Well, he did have a week to produce each of these strips, a far cry from the production line environment of comic books, where, what, a page or more a day was the norm?

--Allan
 
British cartoonist Dennis Gifford, whom you may know from his various books on the history of comics, drew an adaptation of Munchausen for the British editions of Classics Illustrated (#146). Comic book database has the cover but no other information, not even actual date which i think was late 1950s.
http://www.comics.org/issue/342192/cover/4/

It may have been the only issue of Classics Illustrated ever done in a stylized cartoony style
 
I am a big Nordling fan. Where did you get the information he is Fred Nordley?
 
I immediately had a look to find some more and was surprised to see samples ran until februari 1939. But, since at least one of those was one I did see two years earlier, my guess is these are reprints?
 
Part 1

Klaus Fjalar Nordling was born in Pori, Finland on May 29, 1910 according to a family tree at Ancestry.com. He was the only child of Gustaf Ribert and Aili Karoliina. The family sailed aboard the S.S. Oscar II from Copenhagen, Denmark on August 22, 1912; they landed in New York City on September 3. Nordling's father was a self-employed photographer as recorded on his World War I draft card. They lived at 4213 8th Avenue in Brooklyn, New York.

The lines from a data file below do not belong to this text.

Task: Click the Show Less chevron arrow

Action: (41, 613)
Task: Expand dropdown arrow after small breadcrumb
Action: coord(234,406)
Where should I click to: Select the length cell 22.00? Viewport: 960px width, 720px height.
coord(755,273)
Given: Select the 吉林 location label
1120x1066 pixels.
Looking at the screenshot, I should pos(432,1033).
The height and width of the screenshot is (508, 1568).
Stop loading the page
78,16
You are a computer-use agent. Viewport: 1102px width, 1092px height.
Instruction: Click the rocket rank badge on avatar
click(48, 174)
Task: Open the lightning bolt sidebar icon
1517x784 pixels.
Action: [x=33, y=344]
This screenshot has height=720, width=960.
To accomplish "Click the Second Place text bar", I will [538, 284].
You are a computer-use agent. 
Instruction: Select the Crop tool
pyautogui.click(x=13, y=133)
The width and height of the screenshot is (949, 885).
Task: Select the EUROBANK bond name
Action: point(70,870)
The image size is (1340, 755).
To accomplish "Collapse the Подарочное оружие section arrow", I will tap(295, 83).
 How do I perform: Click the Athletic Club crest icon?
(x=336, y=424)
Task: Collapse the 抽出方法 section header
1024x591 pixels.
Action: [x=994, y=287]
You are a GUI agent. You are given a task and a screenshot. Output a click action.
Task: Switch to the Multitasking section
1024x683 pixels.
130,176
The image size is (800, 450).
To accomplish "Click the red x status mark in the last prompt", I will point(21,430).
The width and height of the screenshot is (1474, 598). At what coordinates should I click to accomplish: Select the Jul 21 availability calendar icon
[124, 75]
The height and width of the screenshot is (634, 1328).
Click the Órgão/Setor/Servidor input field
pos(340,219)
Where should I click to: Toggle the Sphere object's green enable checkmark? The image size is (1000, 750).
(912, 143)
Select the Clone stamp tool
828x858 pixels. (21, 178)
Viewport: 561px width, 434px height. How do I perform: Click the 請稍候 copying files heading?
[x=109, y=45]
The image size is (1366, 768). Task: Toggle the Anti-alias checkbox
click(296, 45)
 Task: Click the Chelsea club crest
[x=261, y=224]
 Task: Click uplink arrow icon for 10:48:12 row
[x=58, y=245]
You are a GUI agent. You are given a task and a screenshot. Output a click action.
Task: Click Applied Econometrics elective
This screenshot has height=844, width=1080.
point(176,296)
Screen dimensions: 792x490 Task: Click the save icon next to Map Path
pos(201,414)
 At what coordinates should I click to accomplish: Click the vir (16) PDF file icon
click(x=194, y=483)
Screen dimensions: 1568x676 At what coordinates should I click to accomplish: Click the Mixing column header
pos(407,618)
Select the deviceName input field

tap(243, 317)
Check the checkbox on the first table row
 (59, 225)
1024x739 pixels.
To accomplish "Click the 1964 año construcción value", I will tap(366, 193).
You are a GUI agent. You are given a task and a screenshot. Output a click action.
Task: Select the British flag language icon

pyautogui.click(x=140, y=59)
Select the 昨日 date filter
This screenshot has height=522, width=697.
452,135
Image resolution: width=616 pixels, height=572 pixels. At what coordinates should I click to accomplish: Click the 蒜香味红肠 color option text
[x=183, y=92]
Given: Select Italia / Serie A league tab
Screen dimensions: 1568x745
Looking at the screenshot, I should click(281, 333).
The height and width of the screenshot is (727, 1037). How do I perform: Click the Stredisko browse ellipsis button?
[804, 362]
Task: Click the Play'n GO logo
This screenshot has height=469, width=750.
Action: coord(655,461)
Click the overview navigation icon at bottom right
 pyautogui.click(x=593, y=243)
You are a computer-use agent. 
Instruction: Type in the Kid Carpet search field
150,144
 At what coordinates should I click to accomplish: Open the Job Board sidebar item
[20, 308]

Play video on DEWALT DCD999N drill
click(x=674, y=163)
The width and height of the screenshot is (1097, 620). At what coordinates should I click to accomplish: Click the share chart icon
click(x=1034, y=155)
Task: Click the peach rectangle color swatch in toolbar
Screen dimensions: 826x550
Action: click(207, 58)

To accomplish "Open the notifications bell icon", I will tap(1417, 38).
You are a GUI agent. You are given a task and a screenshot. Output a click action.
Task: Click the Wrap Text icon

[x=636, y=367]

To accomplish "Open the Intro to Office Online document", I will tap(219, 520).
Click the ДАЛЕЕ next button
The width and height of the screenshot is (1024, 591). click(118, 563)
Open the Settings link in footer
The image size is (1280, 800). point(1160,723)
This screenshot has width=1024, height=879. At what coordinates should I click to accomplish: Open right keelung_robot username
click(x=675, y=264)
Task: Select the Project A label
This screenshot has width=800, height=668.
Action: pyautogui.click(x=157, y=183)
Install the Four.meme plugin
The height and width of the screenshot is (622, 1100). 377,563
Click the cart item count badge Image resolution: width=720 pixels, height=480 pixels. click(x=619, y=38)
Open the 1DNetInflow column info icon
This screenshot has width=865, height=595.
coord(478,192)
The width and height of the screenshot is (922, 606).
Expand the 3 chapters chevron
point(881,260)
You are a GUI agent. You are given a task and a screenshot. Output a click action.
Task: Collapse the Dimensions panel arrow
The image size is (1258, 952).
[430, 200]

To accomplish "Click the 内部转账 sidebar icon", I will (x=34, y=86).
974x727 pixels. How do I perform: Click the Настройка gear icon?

The Nordlings were recorded in the 1920 U.S. Federal Census at the same address. Nordling's father had been in the U.S. since 1903. In 1930, they lived at 4015 7th Avenue in Brooklyn. Nordling's first name was recorded as "Frank" and his occupation was a clerk in the diplomatic industry.

The Ridgefield Press reported the death of his wife, Lilja Heta Tellervo "Tel", on December 5, 2003; excerpts from the article:

Mrs. Nordling was born in Cambridge, Mass., on March 30, 1910, the
second of four children. Her Finnish-born parents, Risto and Milma
Lappala, moved the family to Virginia, Minn., where they established a
Unitarian ministry and raised their children among the forests, rivers
and lakes of the north woods. True to her Finnish heritage Tellervo was
named for a woods-maiden in the Finnish national epic, the “Kalevala,”
and had a deep and life-long love of nature and the outdoors.
 
Part 2

She was educated as a librarian, and lived briefly in Germany as a
student until the imminent outbreak of World War II brought her back to
the United States. Besides being fluent in Finnish, she also became
proficient in German. She met Klaus Nordling, a cartoonist and comic
book artist, while she was working as a translator for a Finnish newspaper
in Brooklyn, N.Y. They married in March 1937, and lived in Brooklyn and
Minnesota until moving first to Redding [Connecticut], and then in the
mid-1940s to Florida Hill Road in Ridgefield [Connecticut], where Mr.
Nordling worked at his home studio.

According to Who's Who in American Comic Books 1928-1999, Nordling began his career as a gag cartoonist and caricaturist for Americana Magazine in the early 1930s, and then produced Baron Munchausen in the mid-1930s. The late 1930s saw his entry into the comic book field. An overview of his comics career is at Wikipedia; a list his comic book credits is at the Grand Comics Database.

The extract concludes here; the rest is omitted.